(Data entries)

↓

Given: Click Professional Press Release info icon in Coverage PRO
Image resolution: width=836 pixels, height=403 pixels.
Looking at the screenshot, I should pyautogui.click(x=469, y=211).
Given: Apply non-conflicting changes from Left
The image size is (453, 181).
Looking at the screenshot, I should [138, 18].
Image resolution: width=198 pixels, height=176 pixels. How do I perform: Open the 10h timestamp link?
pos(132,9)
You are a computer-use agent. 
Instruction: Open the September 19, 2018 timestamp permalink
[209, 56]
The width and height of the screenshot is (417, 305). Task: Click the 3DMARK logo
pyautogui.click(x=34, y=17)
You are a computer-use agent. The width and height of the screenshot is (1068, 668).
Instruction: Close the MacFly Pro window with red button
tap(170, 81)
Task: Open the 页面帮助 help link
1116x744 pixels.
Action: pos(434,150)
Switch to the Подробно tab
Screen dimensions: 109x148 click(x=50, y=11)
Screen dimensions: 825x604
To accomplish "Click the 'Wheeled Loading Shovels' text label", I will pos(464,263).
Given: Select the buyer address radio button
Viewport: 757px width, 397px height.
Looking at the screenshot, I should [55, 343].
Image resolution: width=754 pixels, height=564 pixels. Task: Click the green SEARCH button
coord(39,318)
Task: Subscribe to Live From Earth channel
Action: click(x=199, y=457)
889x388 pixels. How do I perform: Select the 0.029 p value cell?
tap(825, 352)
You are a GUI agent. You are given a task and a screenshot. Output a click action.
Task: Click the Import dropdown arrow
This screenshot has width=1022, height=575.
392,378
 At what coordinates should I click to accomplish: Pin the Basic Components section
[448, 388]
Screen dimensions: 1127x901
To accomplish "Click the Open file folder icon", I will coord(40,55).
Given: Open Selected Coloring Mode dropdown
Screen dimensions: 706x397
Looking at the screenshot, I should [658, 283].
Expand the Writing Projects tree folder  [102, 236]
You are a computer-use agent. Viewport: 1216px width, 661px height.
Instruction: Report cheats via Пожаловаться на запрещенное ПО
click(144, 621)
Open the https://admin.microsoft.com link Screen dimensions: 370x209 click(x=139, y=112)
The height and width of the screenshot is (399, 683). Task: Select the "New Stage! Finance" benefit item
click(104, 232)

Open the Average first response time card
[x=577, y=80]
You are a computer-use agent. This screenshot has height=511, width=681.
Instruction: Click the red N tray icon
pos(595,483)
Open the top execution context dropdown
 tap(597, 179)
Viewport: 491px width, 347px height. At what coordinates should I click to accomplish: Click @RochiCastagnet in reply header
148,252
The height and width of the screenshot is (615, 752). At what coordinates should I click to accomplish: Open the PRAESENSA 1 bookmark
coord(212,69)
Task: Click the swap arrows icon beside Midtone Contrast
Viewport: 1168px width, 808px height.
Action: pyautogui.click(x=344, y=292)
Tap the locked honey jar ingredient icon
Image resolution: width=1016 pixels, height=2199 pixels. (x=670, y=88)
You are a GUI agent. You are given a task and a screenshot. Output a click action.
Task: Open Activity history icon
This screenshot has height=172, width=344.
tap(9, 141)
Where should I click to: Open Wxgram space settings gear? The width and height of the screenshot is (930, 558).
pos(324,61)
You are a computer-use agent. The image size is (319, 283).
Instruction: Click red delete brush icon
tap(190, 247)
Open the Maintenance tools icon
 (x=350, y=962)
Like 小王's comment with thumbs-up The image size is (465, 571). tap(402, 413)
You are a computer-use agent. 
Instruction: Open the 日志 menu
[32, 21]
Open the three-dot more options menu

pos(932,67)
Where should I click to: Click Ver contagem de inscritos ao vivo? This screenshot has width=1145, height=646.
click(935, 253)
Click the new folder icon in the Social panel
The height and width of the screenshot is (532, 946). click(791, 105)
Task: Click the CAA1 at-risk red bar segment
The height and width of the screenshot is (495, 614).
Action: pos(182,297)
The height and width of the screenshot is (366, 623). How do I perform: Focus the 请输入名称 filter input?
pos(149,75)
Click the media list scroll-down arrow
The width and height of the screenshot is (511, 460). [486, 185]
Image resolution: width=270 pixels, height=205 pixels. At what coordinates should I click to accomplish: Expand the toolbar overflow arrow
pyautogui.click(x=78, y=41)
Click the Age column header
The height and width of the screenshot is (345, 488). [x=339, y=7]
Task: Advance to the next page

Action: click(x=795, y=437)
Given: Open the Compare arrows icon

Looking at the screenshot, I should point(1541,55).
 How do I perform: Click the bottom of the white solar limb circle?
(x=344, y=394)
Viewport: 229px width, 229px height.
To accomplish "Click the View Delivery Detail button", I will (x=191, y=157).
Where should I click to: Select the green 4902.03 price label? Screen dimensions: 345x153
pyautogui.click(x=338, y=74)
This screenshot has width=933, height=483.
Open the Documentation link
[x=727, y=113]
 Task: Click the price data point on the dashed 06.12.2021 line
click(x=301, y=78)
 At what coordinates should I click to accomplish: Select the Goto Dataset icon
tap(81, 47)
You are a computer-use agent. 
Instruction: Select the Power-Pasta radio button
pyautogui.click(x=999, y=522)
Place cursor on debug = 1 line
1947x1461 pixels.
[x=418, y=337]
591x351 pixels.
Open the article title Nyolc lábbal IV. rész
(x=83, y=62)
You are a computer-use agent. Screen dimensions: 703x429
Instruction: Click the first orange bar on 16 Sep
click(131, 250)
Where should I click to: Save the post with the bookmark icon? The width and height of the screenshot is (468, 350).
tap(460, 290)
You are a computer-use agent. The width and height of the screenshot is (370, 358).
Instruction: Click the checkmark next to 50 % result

↑

#### DIRECTIONS
An exact copy of the lines from the one containing "Task: Advance to the next page" through the end of the entries is required, and nothing beyond them.

#### ANSWER TO THE EXERCISE
Task: Advance to the next page

Action: click(x=795, y=437)
Given: Open the Compare arrows icon

Looking at the screenshot, I should point(1541,55).
 How do I perform: Click the bottom of the white solar limb circle?
(x=344, y=394)
Viewport: 229px width, 229px height.
To accomplish "Click the View Delivery Detail button", I will (x=191, y=157).
Where should I click to: Select the green 4902.03 price label? Screen dimensions: 345x153
pyautogui.click(x=338, y=74)
This screenshot has width=933, height=483.
Open the Documentation link
[x=727, y=113]
 Task: Click the price data point on the dashed 06.12.2021 line
click(x=301, y=78)
 At what coordinates should I click to accomplish: Select the Goto Dataset icon
tap(81, 47)
You are a computer-use agent. 
Instruction: Select the Power-Pasta radio button
pyautogui.click(x=999, y=522)
Place cursor on debug = 1 line
1947x1461 pixels.
[x=418, y=337]
591x351 pixels.
Open the article title Nyolc lábbal IV. rész
(x=83, y=62)
You are a computer-use agent. Screen dimensions: 703x429
Instruction: Click the first orange bar on 16 Sep
click(131, 250)
Where should I click to: Save the post with the bookmark icon? The width and height of the screenshot is (468, 350).
tap(460, 290)
You are a computer-use agent. The width and height of the screenshot is (370, 358).
Instruction: Click the checkmark next to 50 % result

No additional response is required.